(Saved data entries)
------------------------------------

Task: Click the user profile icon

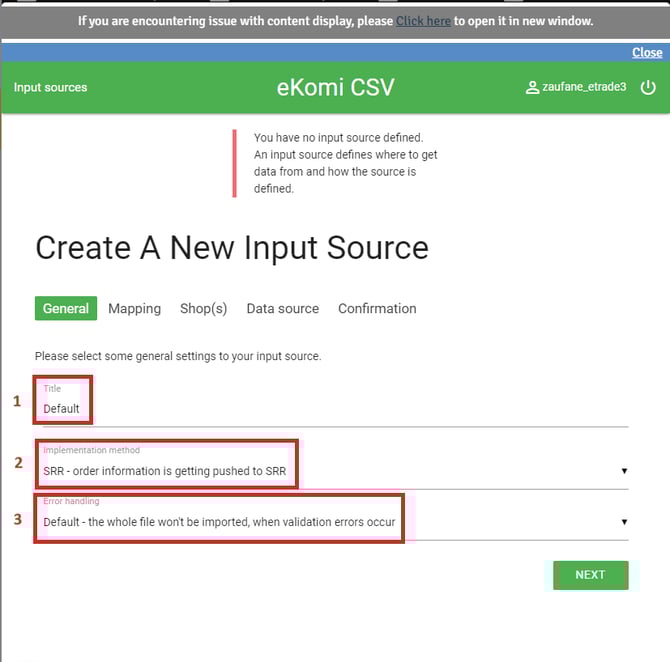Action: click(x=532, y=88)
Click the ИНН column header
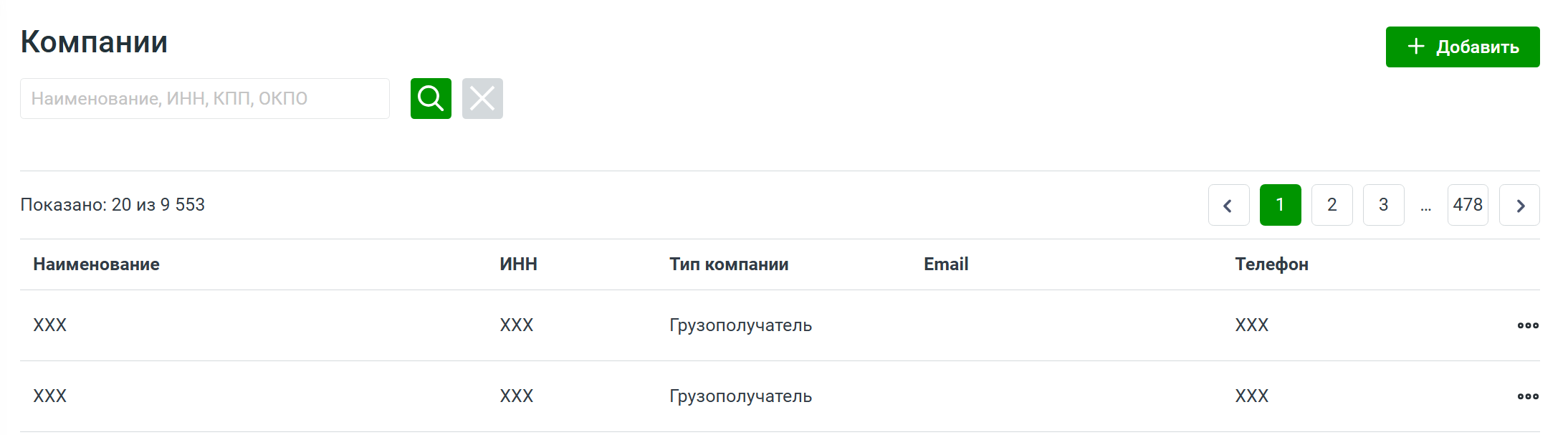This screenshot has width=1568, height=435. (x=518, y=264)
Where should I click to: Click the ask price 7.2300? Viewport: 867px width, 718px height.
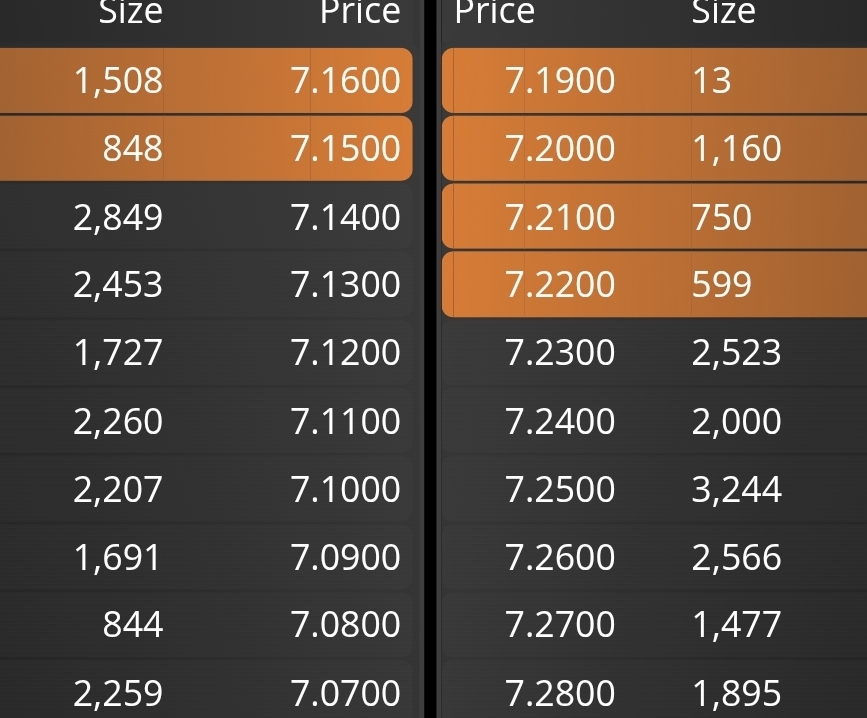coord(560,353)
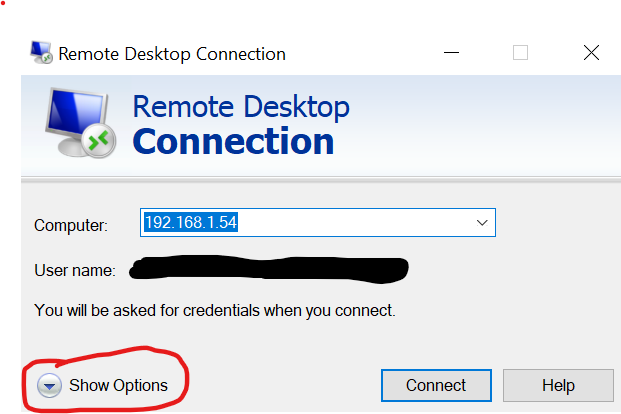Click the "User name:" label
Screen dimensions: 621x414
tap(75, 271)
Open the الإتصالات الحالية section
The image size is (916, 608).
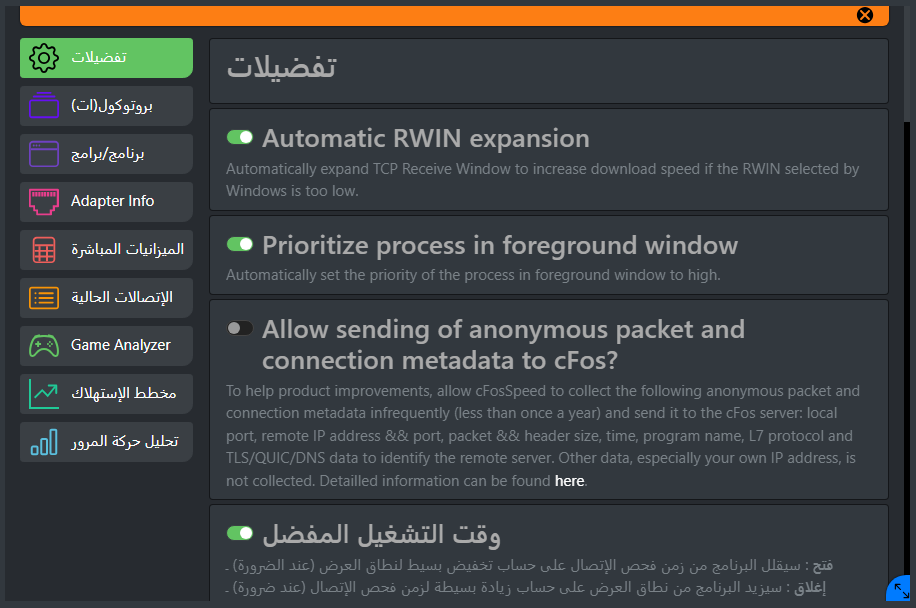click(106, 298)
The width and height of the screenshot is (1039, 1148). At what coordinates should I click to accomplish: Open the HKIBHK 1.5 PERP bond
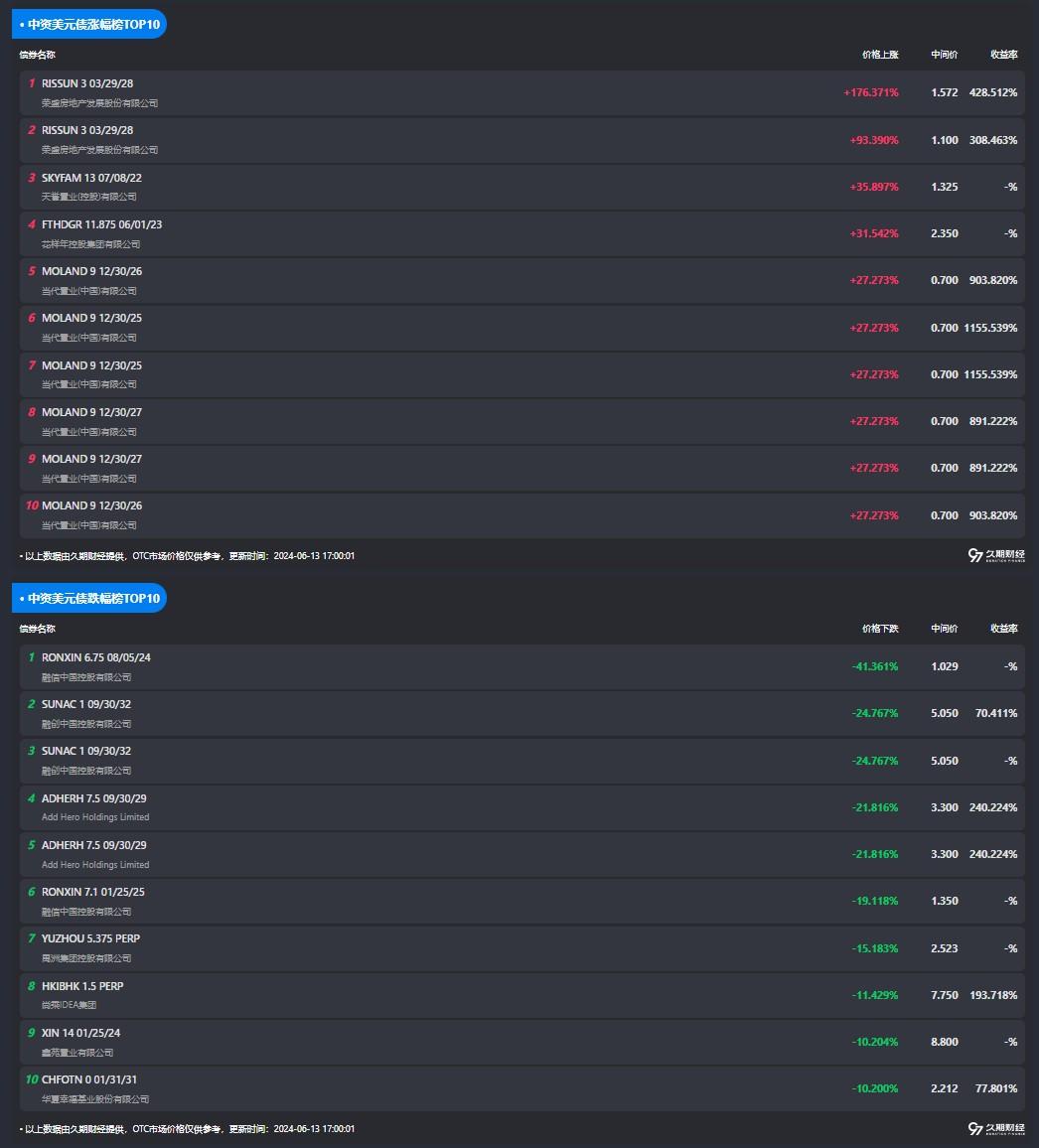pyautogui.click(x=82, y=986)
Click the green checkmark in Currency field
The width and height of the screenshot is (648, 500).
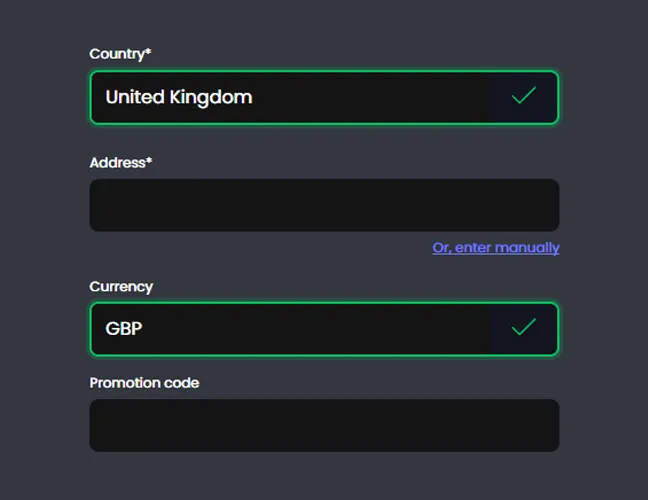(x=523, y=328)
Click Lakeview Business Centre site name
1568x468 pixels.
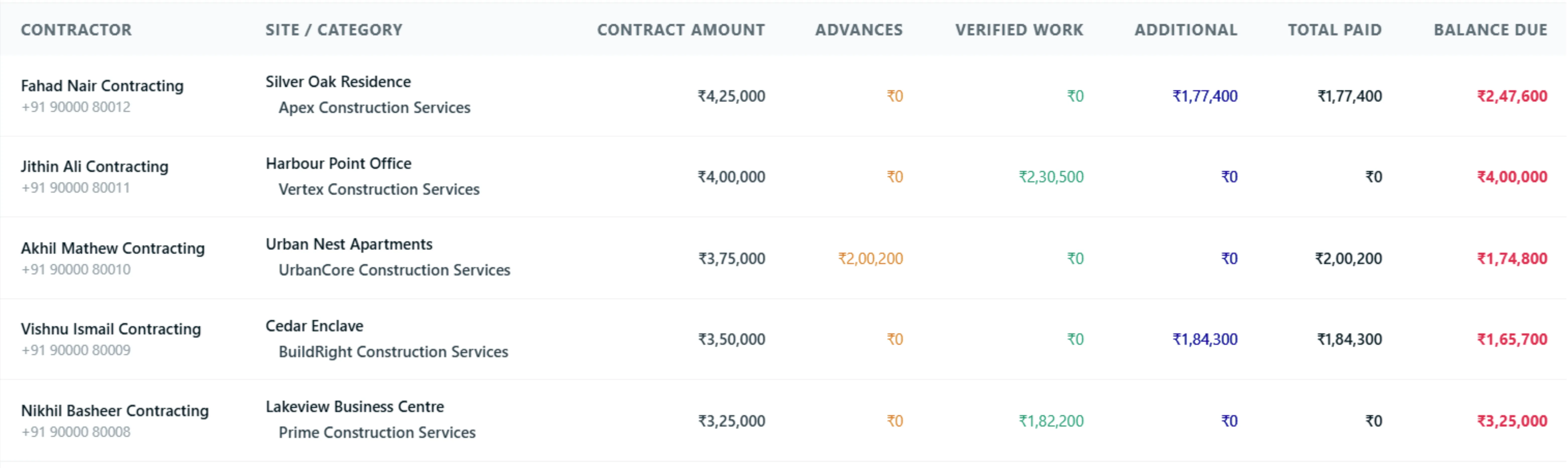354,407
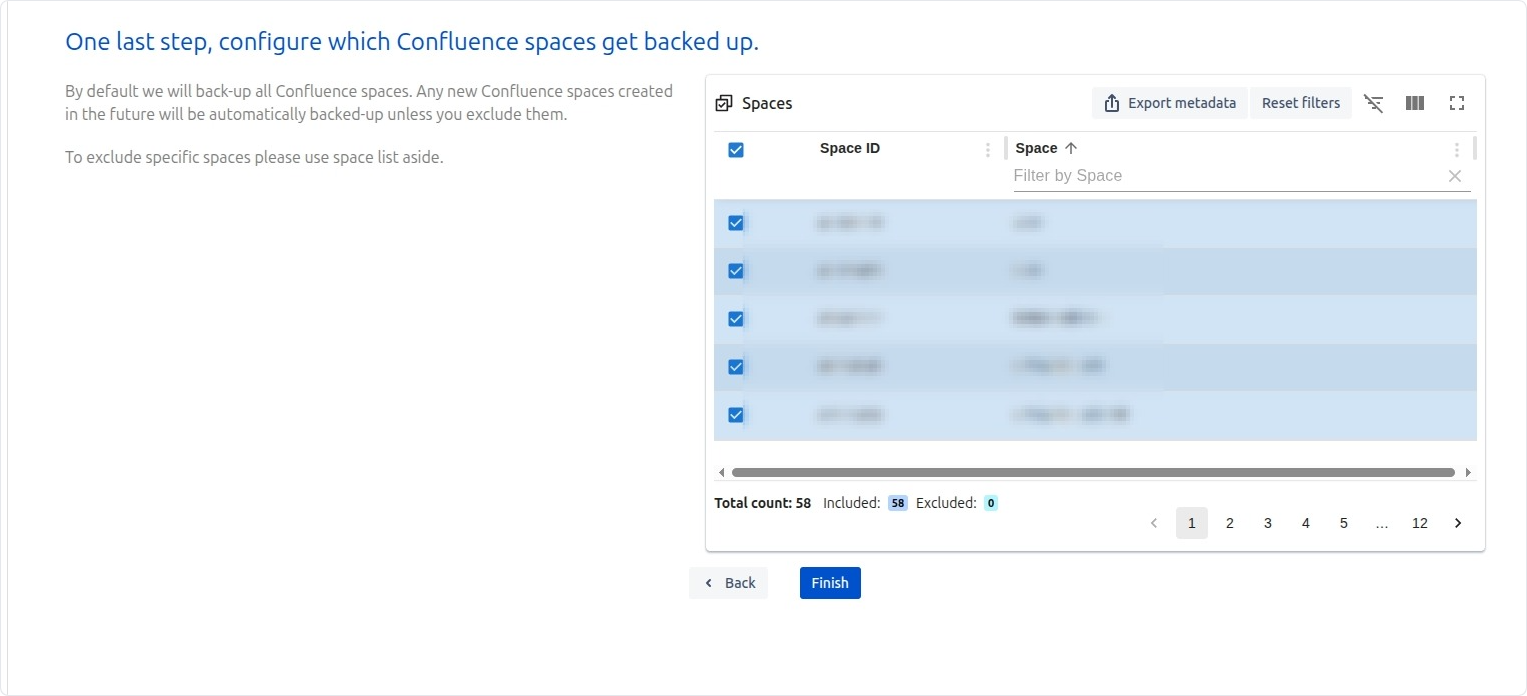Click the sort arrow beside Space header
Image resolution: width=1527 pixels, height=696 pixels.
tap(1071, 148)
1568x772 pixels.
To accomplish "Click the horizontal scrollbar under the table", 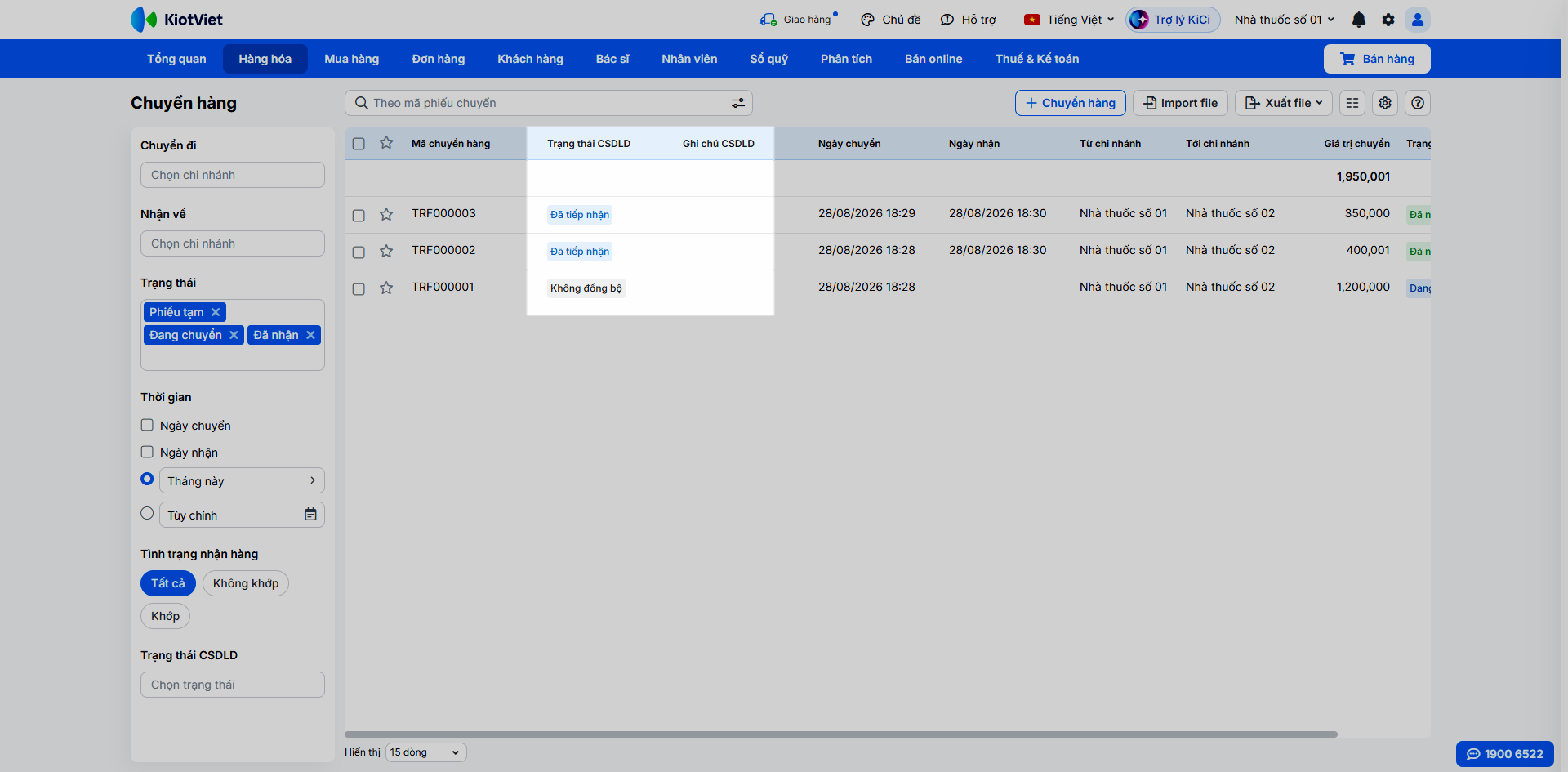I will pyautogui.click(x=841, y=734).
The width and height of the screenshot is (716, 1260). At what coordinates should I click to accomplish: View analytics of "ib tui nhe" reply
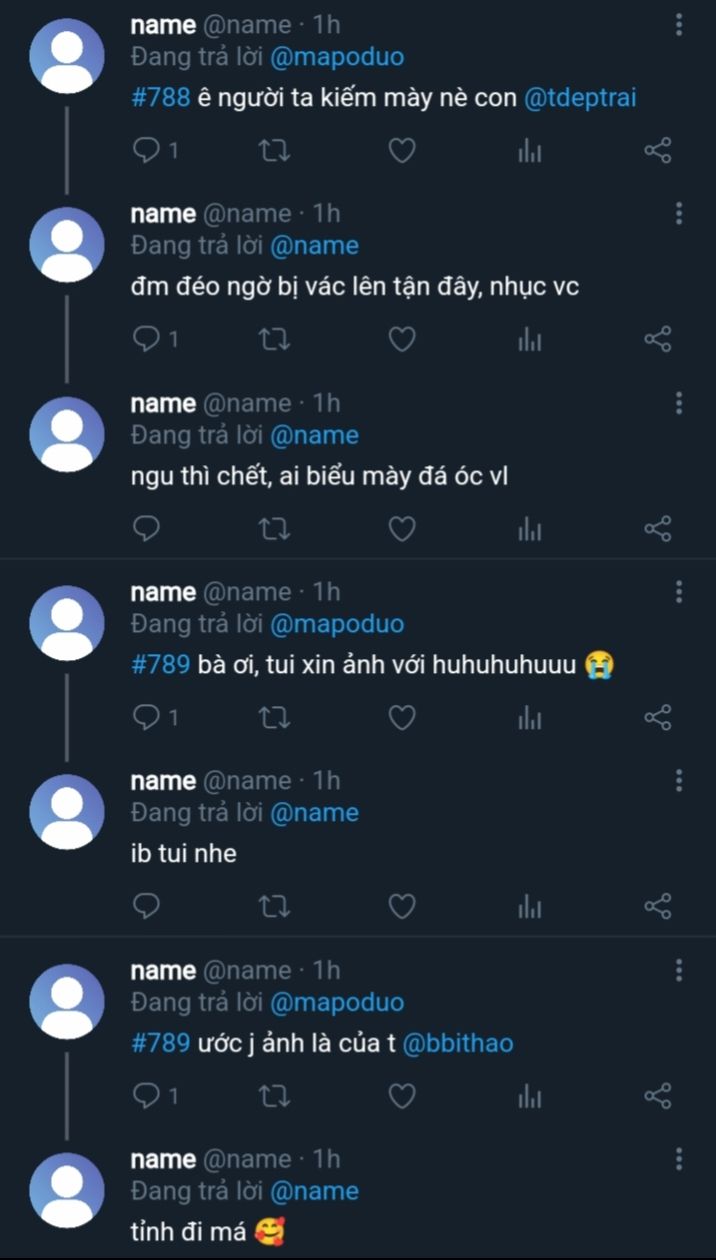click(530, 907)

------------------------------------

* Task instructions
Copy the lines above exactly, starting at the one with "The width and height of the screenshot is (648, 500)." and ending at the one with "1568x772 pixels.", both included. Leave out any pictures and add nothing else.

* Solution
The width and height of the screenshot is (648, 500).
(x=523, y=328)
Click Lakeview Business Centre site name
1568x468 pixels.
354,407
Click the sort arrow beside Space header
Image resolution: width=1527 pixels, height=696 pixels.
tap(1071, 148)
1568x772 pixels.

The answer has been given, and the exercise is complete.